What to work on:
1. Print the stretch from "Chris Li Aug." through "combined with yours." of the patch thread, word for word.
2. Answer each question from the patch thread, one per line.
(a) How many insertions and how many deletions does the patch make?
(b) According to the comment, what can the BPF function hook potentially change?
(c) What is the name of the series the patch belongs to?
3. State whether each statement agrees with the patch thread. Answer yes or no, and quote the words that decide it.
(a) The patch changes more than one file.
(b) The commit message says the search will finish before wrap-around.
(c) The comment on the patch was posted on Aug. 9, 2023.

Selected extract:
START
[1/2] mm/page_alloc: remove track of active PCP lists range in bulk free

Message ID 20230809100754.3094517-2-shikemeng@huaweicloud.com
State New
Headers
Series Two minor cleanups for pcp list in page_alloc |

Commit Message

Kemeng Shi Aug. 9, 2023, 10:07 a.m. UTC
  After commit fd56eef258a17 ("mm/page_alloc: simplify how many pages are
selected per pcp list during bulk free"), we will drain all pages in
selected pcp list. And we ensured passed count is < pcp->count. Then,
the search will finish before wrap-around and track of active PCP lists
range intended for wrap-around case is no longer needed.

Signed-off-by: Kemeng Shi <shikemeng@huaweicloud.com>
---
 mm/page_alloc.c | 15 +++------------
 1 file changed, 3 insertions(+), 12 deletions(-)
  

Comments

Chris Li Aug. 15, 2023, 5:45 p.m. UTC | #1
Hi Kemeng,

Can you confirm this patch has no intended functional change?

I have a patch sitting in my tree for a while related to this
count vs pcp->count.  The BPF function hook can potentially change
pcp->count and make count out of sync with pcp->count which causes
a dead loop.

Maybe I can send my out alone side with yours for discussion?
I don't mind my patch combined with yours.
END
Source data:
START
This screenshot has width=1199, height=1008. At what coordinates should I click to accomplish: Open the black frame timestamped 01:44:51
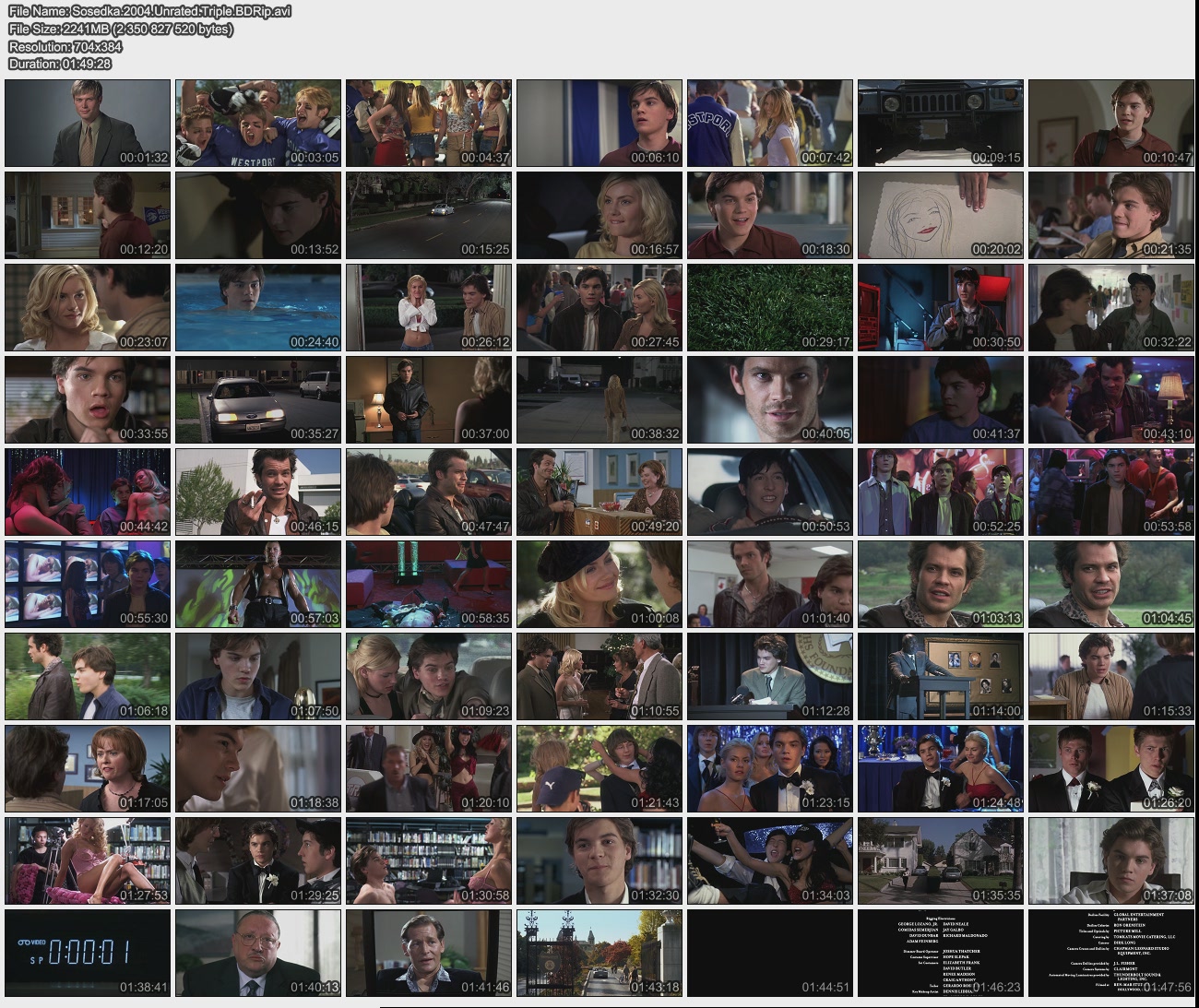tap(769, 953)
END
Final answers:
1.
Chris Li Aug. 15, 2023, 5:45 p.m. UTC | #1
Hi Kemeng,

Can you confirm this patch has no intended functional change?

I have a patch sitting in my tree for a while related to this
count vs pcp->count.  The BPF function hook can potentially change
pcp->count and make count out of sync with pcp->count which causes
a dead loop.

Maybe I can send my out alone side with yours for discussion?
I don't mind my patch combined with yours.

2.
(a) 3 insertions and 12 deletions.
(b) pcp->count.
(c) Two minor cleanups for pcp list in page_alloc.

3.
(a) No: "1 file changed, 3 insertions(+), 12 deletions(-)"
(b) Yes: "the search will finish before wrap-around"
(c) No: "Chris Li Aug. 15, 2023, 5:45 p.m. UTC"